Core CPI, which excludes the effects of volatile items like food and energy, also came in weaker at 0,3 percent (m/m) as compared with analyst expectations for a 0,5 percent rise. This data has boosted US markets, with the S&P 500 and Nasdaq Composite indexes rising 1,9 percent and 3,1 percent, respectively, month-to-date.

Despite the positive shift in data, caution must still be taken as many risks remain. Other parts of the US economy are still slowing, and Fed officials have reiterated the fact that monetary policy will need to stay tight for some time in order to fight inflation. Consequently, volatility is expected to remain elevated for the foreseeable future.

Rising political tensions between the US and China combined with slowing growth have kept Chinese markets on the backfoot in August.

China’s housing market woes and stringent Covid-19 policies have hampered growth, with many foreseeing the economy growing by a meagre 2 percent going forward.

Further hampering stocks is the re-emergence of delisting fears after the US SEC announced that additional Chinese companies, including retail giant Alibaba, would be added to the list of stocks facing delisting. As a result, the MSCI China index has lost 3,1 percent MTD, after falling 10,0 percent in July.

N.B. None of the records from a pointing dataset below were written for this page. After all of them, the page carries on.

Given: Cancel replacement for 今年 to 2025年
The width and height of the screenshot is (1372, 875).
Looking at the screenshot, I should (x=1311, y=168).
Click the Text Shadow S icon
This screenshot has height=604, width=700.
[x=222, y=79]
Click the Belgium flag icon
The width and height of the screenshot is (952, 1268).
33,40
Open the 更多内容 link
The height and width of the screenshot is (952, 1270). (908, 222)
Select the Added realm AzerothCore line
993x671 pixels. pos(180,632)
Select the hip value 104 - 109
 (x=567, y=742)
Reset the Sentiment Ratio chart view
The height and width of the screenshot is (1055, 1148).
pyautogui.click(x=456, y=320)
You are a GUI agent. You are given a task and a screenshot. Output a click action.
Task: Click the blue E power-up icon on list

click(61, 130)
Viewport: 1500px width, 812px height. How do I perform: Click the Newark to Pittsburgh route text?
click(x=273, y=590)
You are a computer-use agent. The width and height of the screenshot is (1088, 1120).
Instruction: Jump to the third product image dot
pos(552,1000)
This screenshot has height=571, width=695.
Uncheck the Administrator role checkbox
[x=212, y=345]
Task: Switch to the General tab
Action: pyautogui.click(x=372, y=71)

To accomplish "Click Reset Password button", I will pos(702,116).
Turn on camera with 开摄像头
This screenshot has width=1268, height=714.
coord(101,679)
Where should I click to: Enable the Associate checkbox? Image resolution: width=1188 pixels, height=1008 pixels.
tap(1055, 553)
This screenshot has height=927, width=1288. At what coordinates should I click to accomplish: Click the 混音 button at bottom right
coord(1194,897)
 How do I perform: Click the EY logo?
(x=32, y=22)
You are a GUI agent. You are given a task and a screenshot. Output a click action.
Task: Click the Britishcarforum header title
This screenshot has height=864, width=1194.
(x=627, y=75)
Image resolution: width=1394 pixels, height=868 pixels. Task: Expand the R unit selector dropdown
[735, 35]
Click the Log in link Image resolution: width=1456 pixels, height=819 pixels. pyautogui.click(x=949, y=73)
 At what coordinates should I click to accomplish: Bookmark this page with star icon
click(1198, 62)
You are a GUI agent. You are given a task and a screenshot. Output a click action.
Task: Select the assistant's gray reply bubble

The UK economy remains at risk after the latest GDP data showed a contraction of 0,1 percent in the second quarter of 2022. Inflation also continues to climb, with prices accelerating by 9,4 percent (y/y) in June as compared to 9,1 percent the month before.

With the Bank of England now expecting inflation to pass 13 percent, it comes as no surprise that they raised interest rates by 50-basis-points for the first time since 1997.

The dire outlook has led the IMF to forecast the UK to have the slowest growth of G7 countries in 2023. Despite the gloomy outlook, the FTSE 100 index has still managed to advance 1,1 percent MTD.

In South Africa, inflation accelerated to 7,4 percent in June, which, subsequently, prompted the South African Reserve Bank to raise rates by 75-basis-points.

While higher prices and interest rates have hurt consumers’ pockets, hiking rates has helped the rand strengthen against all three majors in August.

Consequently, the rand has gained 2,8 percent against the greenback and is now trading below the technical R16,50 level. The rand has also advanced 2,7 percent and 2,0 percent against the pound and euro, respectively.

South African equities have continued to benefit from the risk-on environment, with the JSE All Share Index advancing 3,2 percent MTD, following the 4,1 percent jump in July.

All sectors have contributed with the biggest gainer being financials with 5,4 percent, followed by 3,1 percent and 2,0 percent for industrials and resources respectively. South African listed property has built on July’s momentum and has returned 1,2 percent MTD. — Moneyweb.